Records from a collection:

——

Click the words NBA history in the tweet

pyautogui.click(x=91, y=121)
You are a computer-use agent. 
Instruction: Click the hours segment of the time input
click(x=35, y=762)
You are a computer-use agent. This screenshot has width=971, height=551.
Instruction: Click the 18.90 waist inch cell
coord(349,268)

——

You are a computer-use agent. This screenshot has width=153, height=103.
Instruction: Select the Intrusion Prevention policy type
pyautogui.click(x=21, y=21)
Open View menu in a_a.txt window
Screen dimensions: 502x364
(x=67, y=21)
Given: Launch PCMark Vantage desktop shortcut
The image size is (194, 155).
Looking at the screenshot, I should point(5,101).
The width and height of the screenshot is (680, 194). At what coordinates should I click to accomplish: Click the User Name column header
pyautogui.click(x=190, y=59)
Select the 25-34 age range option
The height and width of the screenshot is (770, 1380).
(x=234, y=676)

——

_What the task asks_.
Copy every line of the data that holds the string "agent".

_Solved exercise_.
You are a computer-use agent. 
You are a computer-use agent. This screenshot has width=971, height=551.
You are a computer-use agent. This screenshot has width=153, height=103.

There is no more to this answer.